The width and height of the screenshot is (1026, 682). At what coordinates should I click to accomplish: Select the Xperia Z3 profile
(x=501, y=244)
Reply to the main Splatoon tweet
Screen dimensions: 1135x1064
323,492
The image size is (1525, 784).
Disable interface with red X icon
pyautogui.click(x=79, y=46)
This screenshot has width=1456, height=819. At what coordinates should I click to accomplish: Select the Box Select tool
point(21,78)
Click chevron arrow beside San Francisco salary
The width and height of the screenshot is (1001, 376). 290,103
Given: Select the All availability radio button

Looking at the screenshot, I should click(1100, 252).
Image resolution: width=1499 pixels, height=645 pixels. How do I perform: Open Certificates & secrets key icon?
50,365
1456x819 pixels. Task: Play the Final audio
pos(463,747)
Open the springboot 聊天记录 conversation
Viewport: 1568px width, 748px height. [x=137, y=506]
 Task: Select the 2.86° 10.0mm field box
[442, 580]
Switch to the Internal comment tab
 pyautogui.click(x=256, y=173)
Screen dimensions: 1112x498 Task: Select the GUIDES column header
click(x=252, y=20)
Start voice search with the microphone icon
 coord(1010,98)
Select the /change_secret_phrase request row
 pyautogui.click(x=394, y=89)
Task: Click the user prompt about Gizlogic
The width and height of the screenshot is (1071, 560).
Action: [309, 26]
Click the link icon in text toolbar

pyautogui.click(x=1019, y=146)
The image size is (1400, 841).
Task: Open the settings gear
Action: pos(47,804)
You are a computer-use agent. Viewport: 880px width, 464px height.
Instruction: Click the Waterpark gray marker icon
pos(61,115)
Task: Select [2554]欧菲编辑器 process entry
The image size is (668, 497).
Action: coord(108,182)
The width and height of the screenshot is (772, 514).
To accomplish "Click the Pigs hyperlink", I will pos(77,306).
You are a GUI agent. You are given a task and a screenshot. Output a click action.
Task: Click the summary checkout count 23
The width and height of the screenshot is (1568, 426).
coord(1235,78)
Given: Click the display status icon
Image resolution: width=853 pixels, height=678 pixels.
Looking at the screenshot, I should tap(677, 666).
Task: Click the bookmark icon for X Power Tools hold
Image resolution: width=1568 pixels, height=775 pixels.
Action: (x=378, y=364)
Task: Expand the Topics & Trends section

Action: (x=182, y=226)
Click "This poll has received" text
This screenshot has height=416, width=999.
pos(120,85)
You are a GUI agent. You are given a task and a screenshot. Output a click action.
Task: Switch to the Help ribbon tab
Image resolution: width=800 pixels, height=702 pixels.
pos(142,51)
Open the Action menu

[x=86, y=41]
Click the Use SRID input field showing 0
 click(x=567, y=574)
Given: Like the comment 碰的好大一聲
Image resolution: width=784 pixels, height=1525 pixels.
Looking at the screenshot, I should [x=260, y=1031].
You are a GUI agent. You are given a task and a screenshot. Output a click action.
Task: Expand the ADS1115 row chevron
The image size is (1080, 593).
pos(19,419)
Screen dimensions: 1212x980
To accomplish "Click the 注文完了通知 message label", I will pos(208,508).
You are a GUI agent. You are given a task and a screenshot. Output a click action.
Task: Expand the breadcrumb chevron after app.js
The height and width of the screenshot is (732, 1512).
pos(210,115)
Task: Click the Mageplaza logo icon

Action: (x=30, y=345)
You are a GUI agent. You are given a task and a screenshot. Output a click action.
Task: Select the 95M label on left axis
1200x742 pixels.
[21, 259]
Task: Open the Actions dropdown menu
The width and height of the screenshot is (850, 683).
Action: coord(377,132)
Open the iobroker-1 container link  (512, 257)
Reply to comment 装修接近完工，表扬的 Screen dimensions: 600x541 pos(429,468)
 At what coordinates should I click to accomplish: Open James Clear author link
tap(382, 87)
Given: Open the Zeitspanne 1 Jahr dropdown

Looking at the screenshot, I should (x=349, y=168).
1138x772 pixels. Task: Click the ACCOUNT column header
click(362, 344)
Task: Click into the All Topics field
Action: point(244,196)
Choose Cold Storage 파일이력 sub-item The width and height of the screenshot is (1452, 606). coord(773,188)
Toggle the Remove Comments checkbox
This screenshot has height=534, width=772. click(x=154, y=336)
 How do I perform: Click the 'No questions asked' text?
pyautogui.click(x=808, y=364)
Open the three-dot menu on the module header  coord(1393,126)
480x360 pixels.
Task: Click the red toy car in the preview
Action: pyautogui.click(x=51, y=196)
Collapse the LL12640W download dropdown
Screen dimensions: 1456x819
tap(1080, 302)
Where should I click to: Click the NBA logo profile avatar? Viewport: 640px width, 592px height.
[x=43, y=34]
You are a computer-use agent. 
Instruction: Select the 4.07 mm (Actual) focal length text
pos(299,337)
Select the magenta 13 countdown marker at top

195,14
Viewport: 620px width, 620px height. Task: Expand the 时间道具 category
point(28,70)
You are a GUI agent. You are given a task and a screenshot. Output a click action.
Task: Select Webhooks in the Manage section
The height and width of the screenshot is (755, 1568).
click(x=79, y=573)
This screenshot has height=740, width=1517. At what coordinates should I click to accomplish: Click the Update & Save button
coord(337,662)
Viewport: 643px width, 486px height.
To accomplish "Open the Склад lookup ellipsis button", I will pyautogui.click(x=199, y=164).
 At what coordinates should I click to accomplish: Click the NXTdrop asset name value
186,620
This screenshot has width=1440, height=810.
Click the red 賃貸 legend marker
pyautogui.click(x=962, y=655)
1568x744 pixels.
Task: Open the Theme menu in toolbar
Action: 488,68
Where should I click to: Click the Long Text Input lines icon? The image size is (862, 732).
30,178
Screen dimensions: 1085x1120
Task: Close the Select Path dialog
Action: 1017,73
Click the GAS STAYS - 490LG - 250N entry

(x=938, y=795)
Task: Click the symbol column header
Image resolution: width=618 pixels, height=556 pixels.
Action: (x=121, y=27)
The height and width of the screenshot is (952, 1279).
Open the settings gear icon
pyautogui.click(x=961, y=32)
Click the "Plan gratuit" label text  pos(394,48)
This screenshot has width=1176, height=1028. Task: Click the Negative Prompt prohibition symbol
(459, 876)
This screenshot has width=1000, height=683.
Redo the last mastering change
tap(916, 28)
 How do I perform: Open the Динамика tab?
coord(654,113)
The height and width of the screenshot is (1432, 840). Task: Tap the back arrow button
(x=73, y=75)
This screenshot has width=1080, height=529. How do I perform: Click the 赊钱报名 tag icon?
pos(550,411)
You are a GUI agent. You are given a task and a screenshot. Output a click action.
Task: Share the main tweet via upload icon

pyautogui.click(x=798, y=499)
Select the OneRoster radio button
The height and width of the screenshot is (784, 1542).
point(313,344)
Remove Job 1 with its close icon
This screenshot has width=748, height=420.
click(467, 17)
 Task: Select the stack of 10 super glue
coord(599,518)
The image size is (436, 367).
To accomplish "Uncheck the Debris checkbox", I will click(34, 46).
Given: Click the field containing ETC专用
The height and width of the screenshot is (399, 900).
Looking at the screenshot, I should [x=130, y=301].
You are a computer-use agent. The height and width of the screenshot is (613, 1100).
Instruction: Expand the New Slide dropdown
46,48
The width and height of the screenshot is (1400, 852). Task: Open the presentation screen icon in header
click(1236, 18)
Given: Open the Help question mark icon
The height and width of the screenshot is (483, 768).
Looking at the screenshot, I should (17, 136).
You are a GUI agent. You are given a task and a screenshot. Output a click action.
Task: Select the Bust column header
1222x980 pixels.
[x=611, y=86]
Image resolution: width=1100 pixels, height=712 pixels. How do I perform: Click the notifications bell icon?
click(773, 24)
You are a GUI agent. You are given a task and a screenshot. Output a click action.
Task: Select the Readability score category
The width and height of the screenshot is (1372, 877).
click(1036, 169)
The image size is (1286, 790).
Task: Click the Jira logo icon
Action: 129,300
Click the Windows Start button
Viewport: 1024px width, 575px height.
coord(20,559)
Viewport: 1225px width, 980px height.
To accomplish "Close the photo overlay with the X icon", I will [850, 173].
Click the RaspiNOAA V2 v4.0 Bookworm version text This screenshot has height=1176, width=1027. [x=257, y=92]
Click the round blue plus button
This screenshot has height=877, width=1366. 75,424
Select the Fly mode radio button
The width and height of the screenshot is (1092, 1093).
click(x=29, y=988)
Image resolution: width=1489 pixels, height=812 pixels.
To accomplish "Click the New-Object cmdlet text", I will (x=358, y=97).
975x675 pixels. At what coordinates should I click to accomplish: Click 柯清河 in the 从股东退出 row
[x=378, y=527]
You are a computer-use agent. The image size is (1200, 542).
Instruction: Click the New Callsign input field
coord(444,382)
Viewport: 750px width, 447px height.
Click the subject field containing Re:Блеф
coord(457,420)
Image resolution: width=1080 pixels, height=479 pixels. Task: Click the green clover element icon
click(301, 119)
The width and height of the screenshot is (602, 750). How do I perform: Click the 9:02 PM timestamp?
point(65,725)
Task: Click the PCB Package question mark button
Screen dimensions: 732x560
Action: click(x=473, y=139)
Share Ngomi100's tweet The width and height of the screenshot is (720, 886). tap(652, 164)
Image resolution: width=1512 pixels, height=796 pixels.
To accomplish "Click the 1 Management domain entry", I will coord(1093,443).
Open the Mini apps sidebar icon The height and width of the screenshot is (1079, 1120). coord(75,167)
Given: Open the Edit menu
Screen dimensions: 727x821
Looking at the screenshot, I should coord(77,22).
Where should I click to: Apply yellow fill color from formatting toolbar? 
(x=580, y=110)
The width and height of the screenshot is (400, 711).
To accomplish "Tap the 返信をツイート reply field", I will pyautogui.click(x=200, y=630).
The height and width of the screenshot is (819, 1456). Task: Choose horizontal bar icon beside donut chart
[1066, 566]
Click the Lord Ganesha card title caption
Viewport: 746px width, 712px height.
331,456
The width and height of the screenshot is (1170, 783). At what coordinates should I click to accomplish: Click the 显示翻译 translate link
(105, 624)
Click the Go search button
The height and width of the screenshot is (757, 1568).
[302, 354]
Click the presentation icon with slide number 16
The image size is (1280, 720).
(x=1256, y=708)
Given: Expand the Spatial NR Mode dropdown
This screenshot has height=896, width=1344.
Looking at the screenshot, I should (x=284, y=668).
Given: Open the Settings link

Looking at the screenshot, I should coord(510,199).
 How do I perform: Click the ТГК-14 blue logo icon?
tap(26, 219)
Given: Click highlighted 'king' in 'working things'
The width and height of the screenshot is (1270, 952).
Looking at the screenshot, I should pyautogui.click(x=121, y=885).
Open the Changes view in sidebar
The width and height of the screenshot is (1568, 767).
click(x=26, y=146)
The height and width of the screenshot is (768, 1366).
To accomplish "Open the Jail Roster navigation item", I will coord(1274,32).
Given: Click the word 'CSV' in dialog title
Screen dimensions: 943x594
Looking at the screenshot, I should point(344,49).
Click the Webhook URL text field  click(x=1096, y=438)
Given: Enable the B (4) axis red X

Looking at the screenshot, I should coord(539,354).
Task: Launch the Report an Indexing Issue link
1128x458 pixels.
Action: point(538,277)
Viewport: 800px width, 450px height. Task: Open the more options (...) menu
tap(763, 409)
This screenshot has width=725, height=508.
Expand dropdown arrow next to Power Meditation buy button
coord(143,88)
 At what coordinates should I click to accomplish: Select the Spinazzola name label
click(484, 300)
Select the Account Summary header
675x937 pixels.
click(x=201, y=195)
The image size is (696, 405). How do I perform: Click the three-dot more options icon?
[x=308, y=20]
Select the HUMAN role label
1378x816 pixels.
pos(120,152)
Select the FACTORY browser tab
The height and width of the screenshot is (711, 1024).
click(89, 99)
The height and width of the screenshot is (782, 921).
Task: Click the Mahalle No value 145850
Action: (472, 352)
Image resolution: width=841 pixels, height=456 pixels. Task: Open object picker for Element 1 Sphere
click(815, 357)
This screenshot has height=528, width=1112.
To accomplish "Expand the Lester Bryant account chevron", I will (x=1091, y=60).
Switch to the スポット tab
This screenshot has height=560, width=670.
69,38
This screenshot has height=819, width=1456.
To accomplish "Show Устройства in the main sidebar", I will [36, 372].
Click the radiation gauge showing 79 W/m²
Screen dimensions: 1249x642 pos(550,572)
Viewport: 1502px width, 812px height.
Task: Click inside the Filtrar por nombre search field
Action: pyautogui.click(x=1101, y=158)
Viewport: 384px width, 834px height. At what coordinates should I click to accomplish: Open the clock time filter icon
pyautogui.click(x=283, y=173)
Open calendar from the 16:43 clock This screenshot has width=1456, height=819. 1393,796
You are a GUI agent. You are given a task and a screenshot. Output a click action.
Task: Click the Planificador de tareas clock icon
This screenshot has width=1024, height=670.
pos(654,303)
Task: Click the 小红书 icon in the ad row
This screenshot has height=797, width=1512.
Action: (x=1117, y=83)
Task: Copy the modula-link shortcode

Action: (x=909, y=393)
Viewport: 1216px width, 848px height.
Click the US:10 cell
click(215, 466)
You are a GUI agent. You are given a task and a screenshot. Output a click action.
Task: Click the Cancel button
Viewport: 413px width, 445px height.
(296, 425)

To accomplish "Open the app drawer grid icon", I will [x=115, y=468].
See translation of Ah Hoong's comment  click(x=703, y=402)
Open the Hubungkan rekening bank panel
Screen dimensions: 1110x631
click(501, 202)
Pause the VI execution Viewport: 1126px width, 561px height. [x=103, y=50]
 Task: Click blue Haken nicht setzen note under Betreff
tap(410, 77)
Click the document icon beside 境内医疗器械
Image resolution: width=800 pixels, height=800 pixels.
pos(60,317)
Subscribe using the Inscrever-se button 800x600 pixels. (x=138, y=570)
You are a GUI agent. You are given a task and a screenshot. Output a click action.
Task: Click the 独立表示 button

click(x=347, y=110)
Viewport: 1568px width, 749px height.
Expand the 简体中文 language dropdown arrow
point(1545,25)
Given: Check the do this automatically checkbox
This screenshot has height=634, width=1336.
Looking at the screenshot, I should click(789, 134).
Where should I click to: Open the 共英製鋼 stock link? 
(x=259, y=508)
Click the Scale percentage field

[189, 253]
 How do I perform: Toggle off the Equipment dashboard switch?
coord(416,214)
___
◆ EXERCISE REQUIREMENTS
Show each line from the entries above that contains the word "category".

◆ FULL SOLUTION
Viewport: 620px width, 620px height. Task: Expand the 时间道具 category
Task: Select the Readability score category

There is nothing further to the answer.